▸ TASK INSTRUCTIONS:
Locate each line in the records that contains the string "floating" and copy those lines.

(Beginning of RECORDS TO USE)

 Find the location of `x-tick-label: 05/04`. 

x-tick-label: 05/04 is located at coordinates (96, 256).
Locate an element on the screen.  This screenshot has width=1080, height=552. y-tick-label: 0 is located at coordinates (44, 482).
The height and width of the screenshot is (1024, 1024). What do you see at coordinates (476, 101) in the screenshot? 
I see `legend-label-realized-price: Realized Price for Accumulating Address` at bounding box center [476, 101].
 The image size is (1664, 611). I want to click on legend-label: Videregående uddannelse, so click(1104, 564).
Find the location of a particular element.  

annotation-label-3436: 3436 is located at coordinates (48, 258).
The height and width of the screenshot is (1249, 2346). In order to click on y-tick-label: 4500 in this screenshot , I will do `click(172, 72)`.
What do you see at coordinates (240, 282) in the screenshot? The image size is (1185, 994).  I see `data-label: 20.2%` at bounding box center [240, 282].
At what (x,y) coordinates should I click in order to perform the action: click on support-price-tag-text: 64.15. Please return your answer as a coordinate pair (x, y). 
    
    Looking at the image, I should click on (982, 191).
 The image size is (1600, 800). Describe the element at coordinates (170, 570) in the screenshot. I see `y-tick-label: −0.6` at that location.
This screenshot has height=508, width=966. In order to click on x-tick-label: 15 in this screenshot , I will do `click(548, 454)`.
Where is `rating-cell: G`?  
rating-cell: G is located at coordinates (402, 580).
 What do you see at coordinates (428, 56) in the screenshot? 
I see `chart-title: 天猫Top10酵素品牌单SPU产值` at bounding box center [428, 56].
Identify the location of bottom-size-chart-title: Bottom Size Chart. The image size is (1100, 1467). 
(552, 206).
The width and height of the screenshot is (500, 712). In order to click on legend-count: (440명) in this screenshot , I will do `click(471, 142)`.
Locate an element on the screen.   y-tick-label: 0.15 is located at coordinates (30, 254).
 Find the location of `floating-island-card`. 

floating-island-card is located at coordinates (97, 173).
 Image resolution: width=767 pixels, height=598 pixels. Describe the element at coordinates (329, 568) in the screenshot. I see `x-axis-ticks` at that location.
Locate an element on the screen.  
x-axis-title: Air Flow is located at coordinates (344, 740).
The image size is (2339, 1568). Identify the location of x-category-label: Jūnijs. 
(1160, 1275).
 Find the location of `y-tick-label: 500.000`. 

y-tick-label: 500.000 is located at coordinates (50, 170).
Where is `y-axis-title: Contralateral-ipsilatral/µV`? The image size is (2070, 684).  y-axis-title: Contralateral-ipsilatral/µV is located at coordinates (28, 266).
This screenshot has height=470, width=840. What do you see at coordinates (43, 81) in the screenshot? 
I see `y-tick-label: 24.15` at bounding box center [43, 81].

(End of RECORDS TO USE)

▸ ANSWER:
 Find the location of `floating-island-card`. 
floating-island-card is located at coordinates (97, 173).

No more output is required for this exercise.